イングランドとの戦争が一三六九年に再開したことは、ある部分は、イングランド支配下のアキテーヌの貴族である、アルマニャック伯ジャン一世とアルブレ卿アルノード=アマニウーとがイングランドの課税に対して上訴した(アキテーヌ公は名目上フランス王の封臣)結果であるが、シャルル五世の歳入に重い要求としてのしかかってきた。戦争の到来により竈税を取り続けることは正当化され、まだ残っていたジャン善良王の身代金の支払いを停止することも同じように正当化された。この支払いは一三六七年まで続けられ、フランスに回復するための平和な時期を与えた。しかしながら、竈税と正常な形での援助金に加えて、他の支出からの予算を流用することでも戦争に必要なお金は足りず、シャルルは皿や食器などを鋳直して彼の兵士たちに支払う金を供給せねばならなかった。
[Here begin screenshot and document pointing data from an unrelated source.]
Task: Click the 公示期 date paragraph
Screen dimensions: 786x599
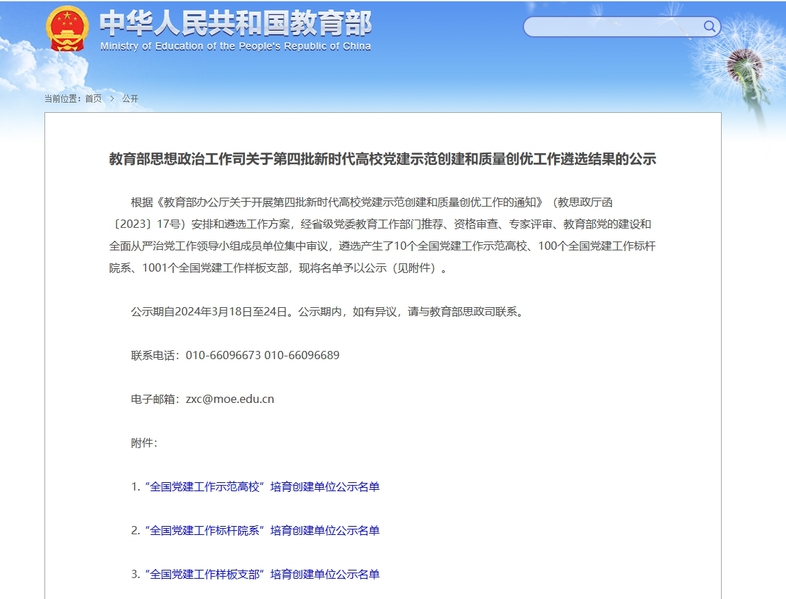Action: coord(326,311)
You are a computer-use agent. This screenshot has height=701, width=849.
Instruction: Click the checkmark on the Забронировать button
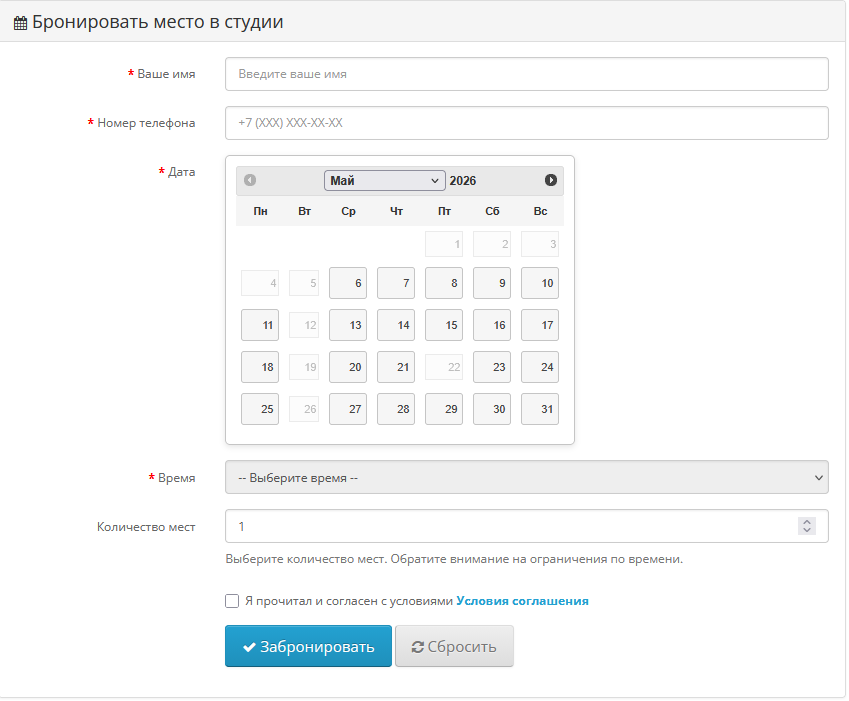(x=249, y=647)
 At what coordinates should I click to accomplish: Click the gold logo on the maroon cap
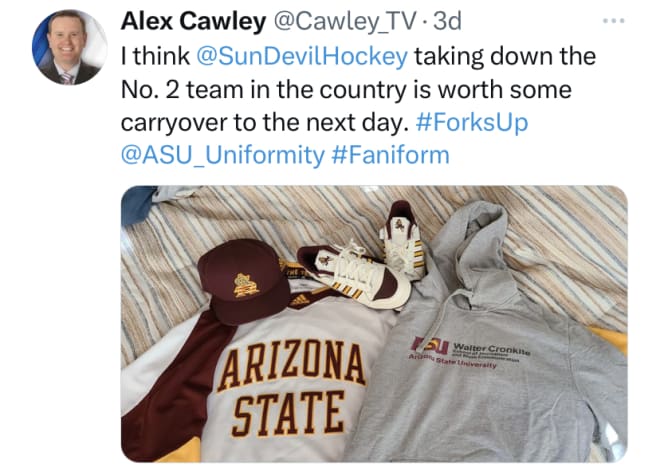[x=247, y=285]
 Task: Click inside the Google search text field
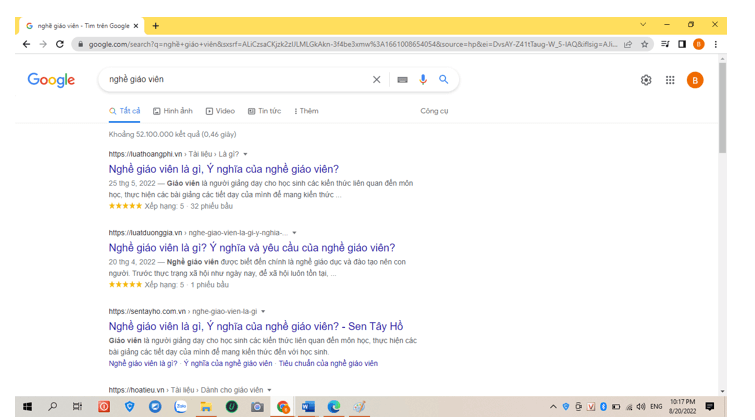(x=230, y=80)
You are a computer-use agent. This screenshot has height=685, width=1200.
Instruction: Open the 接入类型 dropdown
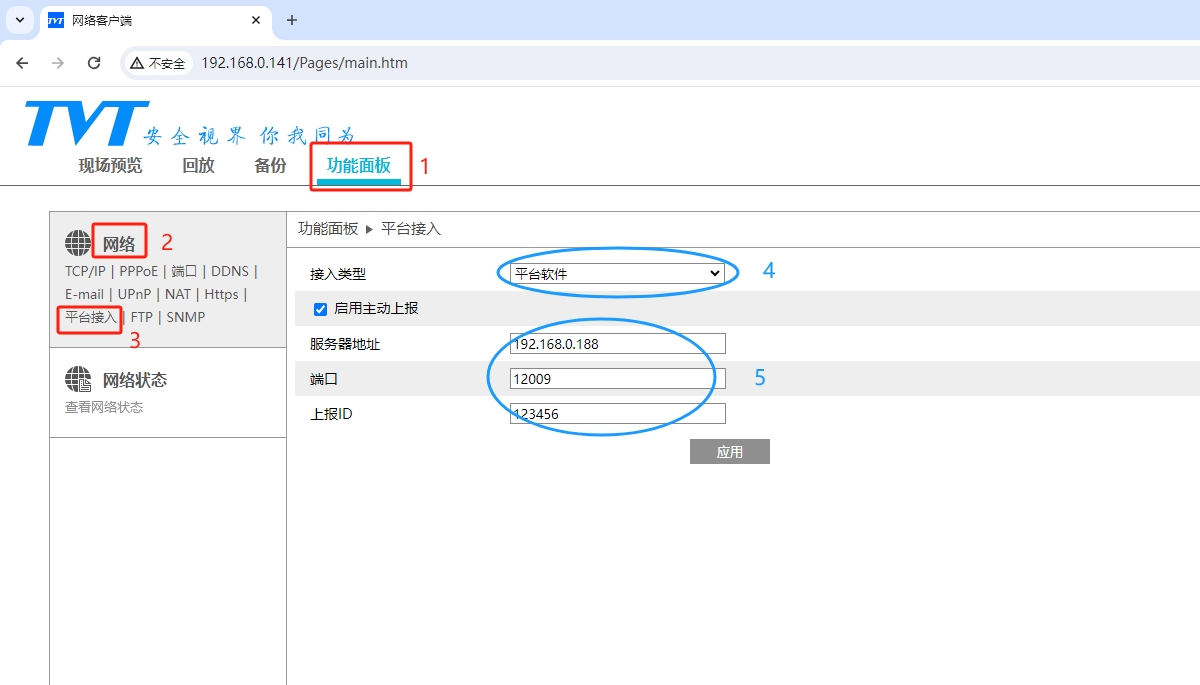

一三六九年のその時点では、彼の王国を三分の一も占領しているイングランド人を追い出す試みのために、王は彼の財宝を使い果たしてしまっていた。一三七四年までに、デュ=ゲクランの力を借りて、イングランド人達を二つの狭い地域に、それはボルドー周辺とカレー周辺だが、そこに押し込めることに成功した。再征服によって彼の財政状況は急速に改善した。彼の莫大な財宝は一三七九年の目録によると、3879マルクの黄金の板金、6184マルクの金メッキした銀、6127マルクの洋銀(銅・ニッケルなどの合金)等からなっていた。その重量が明らかでない様々な大量の板金を除いてさえ、一三七四年から一三八〇年の間に貨幣鋳造所の生産高総計の、銀は約二倍、金は三分の一の量であった。この財宝に加えて、シャルルは彼の借金の支払いに関する勅令の中で、金貨二十万フランが彼のヴァンセンヌの森の中の城(サン=ポル館?)に隠してあると触れている。これらの印象的な貨幣と地金のコレクションの他に、この財宝はルビー、サファイア、ダイアモンド、エメラルド、真珠、金糸や銀糸の衣、水晶や絹、そして数十の冠と小冠(ティアラ)を含んでいた。もしこれらの高価なコレクションに、本や衣服や寝具等々、と言った少し価値の劣る品々を付け加えたなら、シャルル五世が死んだ時には、彼は貧乏にさせられていたと議論することは難しい。しかしながら、宝物は一三六九年には、彼の軍隊への支払いのために使い果たされて、そのために彼の皿を鋳直して、それは芸術的な価値を失わせるものなのだが、それ故にそれは(食器の処分は)最終的に貨幣を使い果たした時の最後の手段であるが、そこまで使い果たされていたと言うことを我々は知っているので、一三六九年に続く数年間の間に、戦争が再開していたにもかかわらず、彼はその財宝の最も良い部分を獲得したと想像することが出来る。フランスはこの時期予算の余剰を享受できたに違いない。しかし、なぜこの余剰が生み出されたのかを問わねばならない。二つの仮説がある。一三六九年から一三七四年のフランスによる再征服がイングランドに向かっていた戦利品の流れを逆流させ、それをフランスに向かわせたのではないか。一三七四年以降以下のように結論づけることは妥当であると思われる、つまり、徴税は政府の支出よりも十分に多く補ってあまりあるほどで、というのも竈税をフランス全土に適用できたからであり、それは七十年代前半の軍事的成功の結果、課税できる地域が1.5倍になったからである。「賢者」というあだ名に値する王が彼の宝物庫が満杯になった時、彼の臣民が惨めで、彼の予算は均衡しているどころではない時に、税金を軽減したと仮定することはもっともらしいと思わないだろうか。


V

一三八〇年には王室の財政が十分に豊富であったと予想できる一方で、シャルルの個人的で家庭的な出来事はその繁栄を享受していなかった。彼の家庭を立て続けに死が襲った。王妃のジャンヌ=ド=ブルボンが一三七八年の二月六日に、それに極めて近い一三七八年の二月二十三日に彼の娘が、それぞれ死んでしまった。恐らく最も深刻だったのは、政治的な見地からするとだが、一三八〇年の七月十三日に、ベルトラン=デュ=ゲクランがシャトーヌフ=ド=ランドンの城壁の前で死んだことであり、その結果その地を包囲していた王の軍隊の全体士気が下がってしまった。この信頼されていた将軍の死が、フランスにおけるイングランドの保有地を再生服する彼の役割により尊敬されていたので、王の目には最も深刻な損失だったに違いない。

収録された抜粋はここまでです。